Sepanjang jalan, aku dengan beberapa teman sekelasku terpaksa menikmati terik panasnya matahari hari ini, bergerombol, berkendara roda dua menuju sebuah pesta pernikahan. Parung, menyebut namanya saja setiap orang pasti dapat membayangkan betapa gersangnya tiap langkah melewati daerah ini.
Saat kulewati sebuah gang terdengar gemuruh suara mesin garmen di sebelah kiri jalan, kualihkan pandanganku ke atas bangunan besar itu bertuliskan “PT SINKO GARMEN INDONESIA” yang mungkin sepertinya pasa saat terik matahari menyengat seperti ini waktunya para karyawan beristirahat dengan raut wajah yang kelihatan lusuh, capek, dan lapar. Di perjalanan tak sesekali kami temukan jalan yang keliru mencari rumah di pengantin wanita, bertanya kesana-kemari kepada masyarakat sekitar.
Perjalanan terus kulanjutkan, terlihat di sebuah gang tertancap janur kuniang yang di salah satu rantingnya bergantungan selembar kertas putih bertuliskan “Hendri Adinata dan Anggi” yang berarti gang ini menunjuk pada lokasi yang kutuju. Seketika kulihat kembali jarum jamku yang kini menunjuk pada angka satu. Tepat satu jam perjalanan dari kampus menuju pesta itu.
Siang hari pada bulan April ini, setibanya kami di sana belum banyak tamu yang datang. Mulai jelas terdengar alunan suara musik dangdut dari tenda yang berkolaborasi warna antara warna ungu pekat dengan warna putih. Hendri Adinata, teman sekelas kami pada jurusan Sastra Indonesia yang sedang melangsungkan pesta pernikahan tampak menyambut kami dengan wajah gembiranya di mulut tenda resepsi pernikahannya. Ketika melangkah masuk tenda, di sekelilingku terdapat kipas-kipas besar, hiasan-hiasan bunga mekar berwarna-warni, dan kelipan lampu-lampu kecil menghiasi seisi dalam tenda serta puluhan kursi dan meja tamu menambah cantik suasana.
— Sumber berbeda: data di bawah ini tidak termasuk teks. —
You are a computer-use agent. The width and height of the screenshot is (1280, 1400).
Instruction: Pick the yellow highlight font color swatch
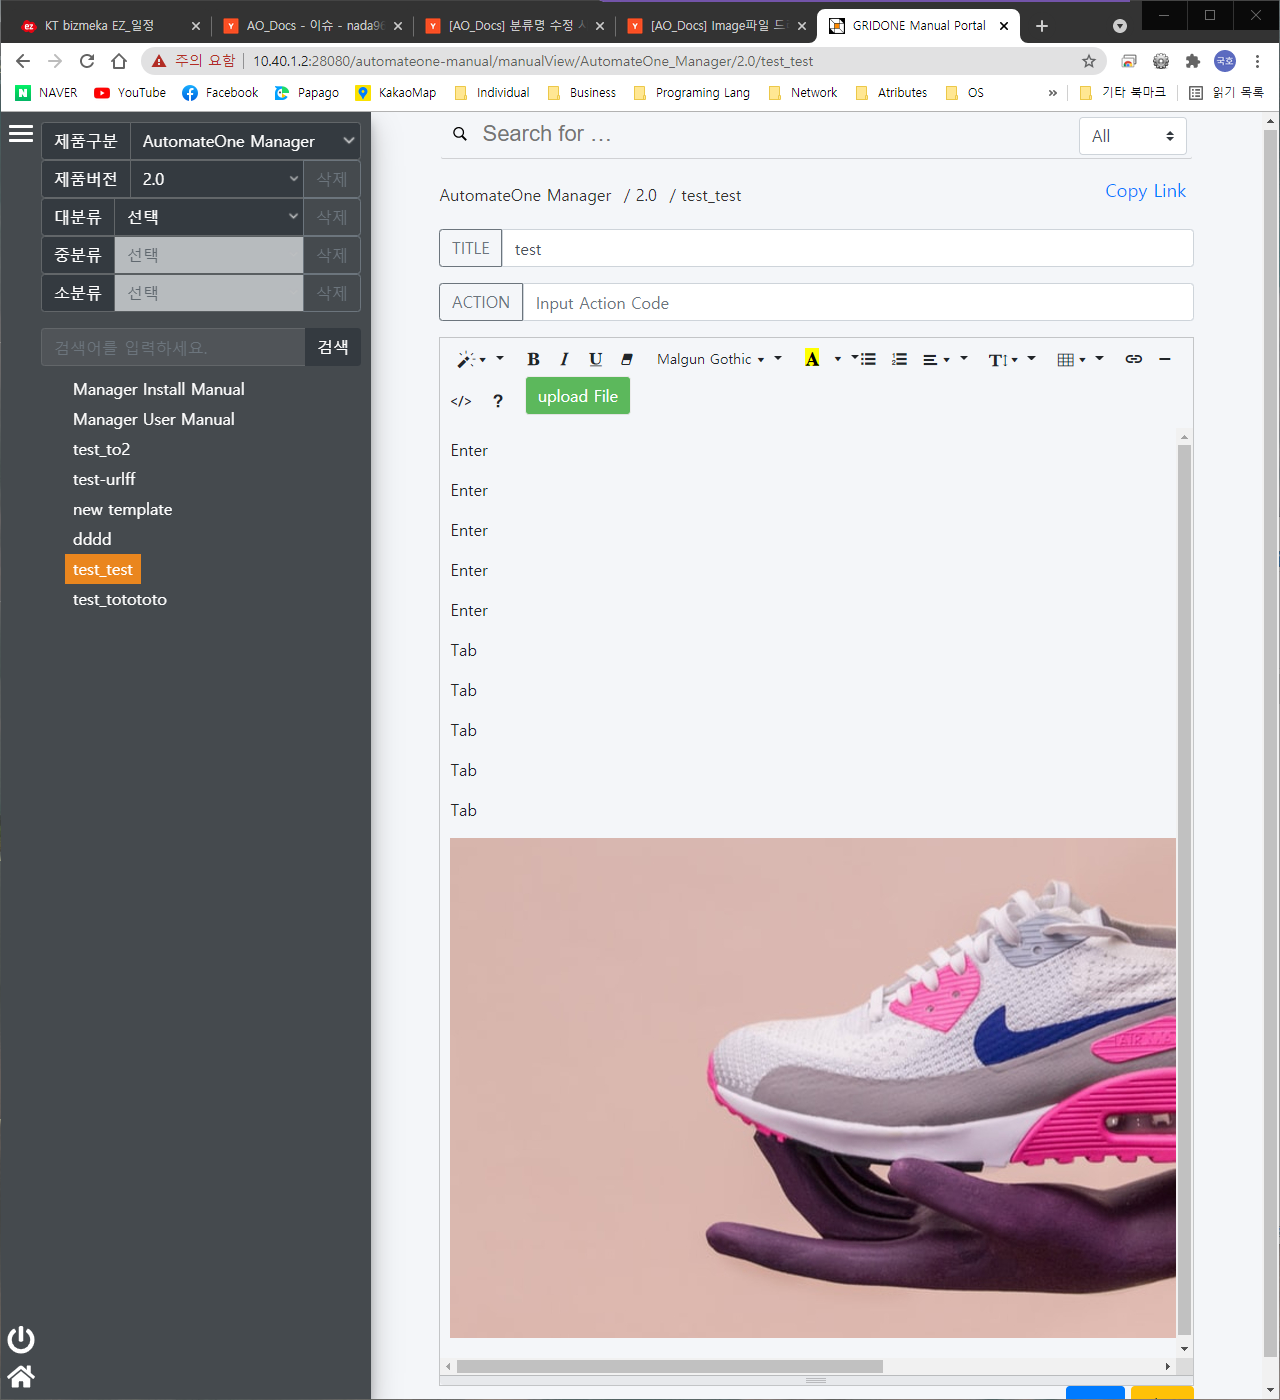click(x=812, y=359)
Dari sebelah kanan tenda, seorang ibu langsung menawarkan sajian prasmanan kepada kami. Berkumpul di satu meja panjang bersama sang pengantin pria, berceloteh, bercerita membicarakan hal yang konyol. Suguhan minuman bersoda dengan beberapa balok kecil es batu di dalam gelas beling mengguyur tenggorokan, melepas dahaga. Seketikan obrolah kami pun memakan waktu panasnya matahari siang ini. Matahari sudah setengah condong ke barat, panasnya sudah setengah berkurang dari yang kurasakan di perjalanan tadi. Rasanya terbayar sudah lelah melawan panasnya terik matahari di enam belas April ini.
Sore menyelimuti suasana, menggantikan siang yang panas itu. Kami pun berpamit pulang dan melanjutkan perjalanan pulang ke rumah, sementara resepsi pernikahan Hendri terus berlanjut hingga malam nanti memeriahkan pestanya hari ini dengan tamu-tamunya yang terus berdatangan.